У Алисы есть тайна: порой, когда дома никого из взрослых нет, она достает из шкафа скрипку и играет на ней для себя. Ведь когда тебя не заставляют, начинает хотеться. Правда, это желание с возрастом возникает все реже…
Но однажды, уже в шестом классе, умение Алисы играть на скрипке пригодилось науке.
Аркаша Сапожков начал проводить опыты по воздействию музыки на рост растений. Он был убежден, что растения не такие тупые и бесчувственные, как принято считать. И если их ублажать, они заплатят тебе сторицей. Вот и начал Сапожков ставить возле куста роз проигрыватель, чтобы тот играл цветам классическую музыку. Розы слушали музыку, но никак не реагировали.
Аркаша менял кассеты, перебрал всех композиторов за последние двести лет, но безрезультатно.
Его тщетные опыты как-то увидел и услышал Пашка Гераскин. Он тут же сказал, что Аркаша неправильно ставит опыт, потому что розам не нужны симфонии и кантаты. Розам нужен хороший джаз или по крайней мере рок-дроп и рок-джамп – два основных направления жесткой эстрадной музыки XXI века.
Аркаша не умел спорить с Гераскиным, так что тот поставил свои кассеты, и к концу дня кончики листьев на розовых кустах начали дрожать в такт ритму. Пашка обрадовался, закричал на всю Москву, что сделал эпохальное и гениальное открытие.
Прошло еще три дня. От громкой музыки устали не только биологи, но и жители окрестных домов. Даже птицы перестали петь на бульваре. Розовые кусты, хоть и угнетенные шумом, продолжали расти как росли, а Пашка Гераскин больше на станции не появлялся, потому что готовился к новому великому начинанию – первенству мира по блицдомино среди мальчиков. Уговорить его вернуться на станцию не удалось. Лишь на четвертый день он прислал на Гоголевский бульвар какого-то старичка в черном кожаном костюме с блестками и нашлепками, который заявил, что пленки принадлежат ему и он без них не может спать.
Биологи с великим облегчением вернули пленки и стали наслаждаться тишиной.
Они наслаждались тишиной целый день, а потом Аркаша подошел к Алисе и спросил:
– А правда, что тебя в детстве учили играть на скрипке?

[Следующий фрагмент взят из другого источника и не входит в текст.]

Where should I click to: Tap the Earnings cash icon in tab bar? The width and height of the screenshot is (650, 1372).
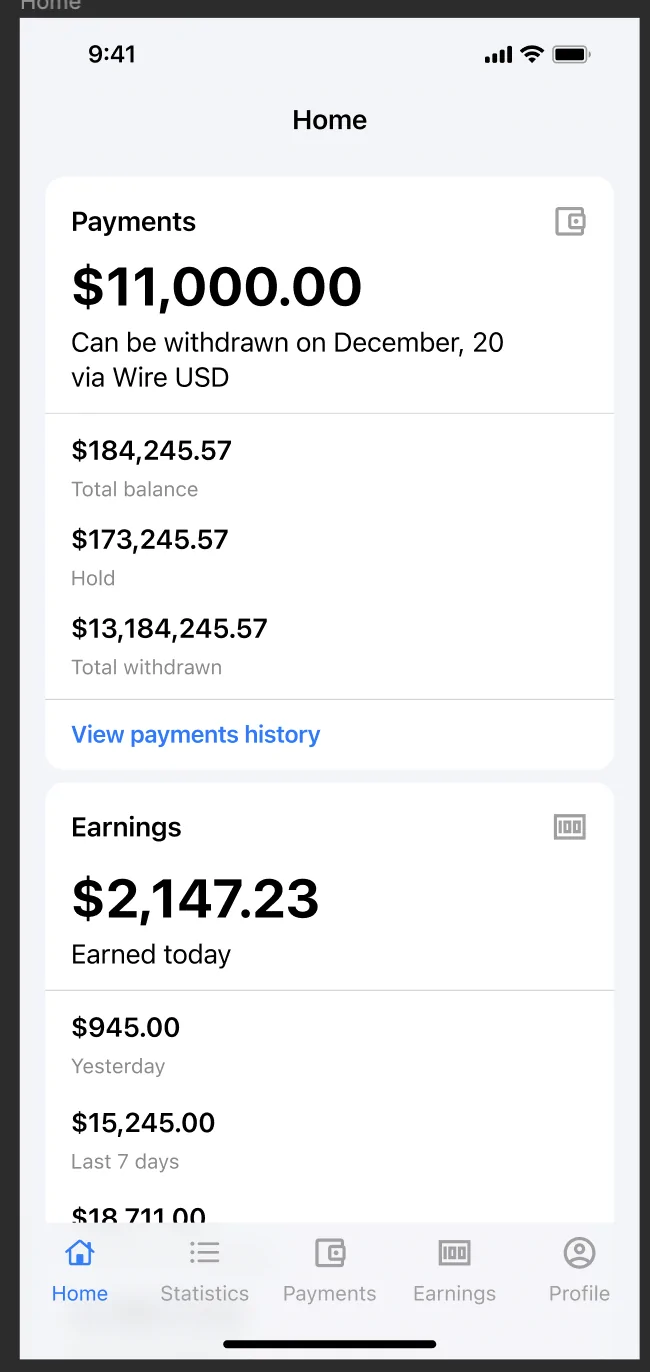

– К счастью, я скоро сбежала из дому, – сообщила Алиса, – и жила в лесу, как Маугли, питалась медом диких пчел, а если видела в лесу скрипача, то разрывала его зубами!
Аркаша выслушал Алису, склонив голову набок. Он порой думает медленно, но всегда в конце концов находит правильное решение. Вот и в тот раз через минуту он медленно произнес:
– Это была шутка! – И сам счастливо засмеялся.
– В моей шутке была доля правды, – предупредила Алиса.
Аркаша не испугался. Он был серьезен.
– Ты не совсем разучилась играть на скрипке? – спросил он.
– А почему я должна разучиться?
– Много лет прошло. Ты же еще дошкольницей была.
– Чего тебе надо, друг? – строго спросила Алиса. – Ведь ты спрашиваешь не из пустого любопытства?
– Я никогда не позволю пустому любопытству овладеть мною, – ответил Аркаша.
– Тогда расскажи, что ты задумал.
Аркаша подошел к розовому кусту. Он смотрел на него и говорил печальным голосом:
– Все наши опыты пока провалились. Эти проклятые розы не хотят слушать музыку. Ни классическую, ни джазовую, ни рок-дроп, ни рок-джамп. А вдруг, подумал я, это происходит оттого, что музыка, которой мы питаем растения, ненастоящая? Ведь я начал свои опыты, потому что прочел о том, что средневековые монахи заставляли горох созревать скорее, играя перед ним на лютне. Ты следишь за ходом моих мыслей?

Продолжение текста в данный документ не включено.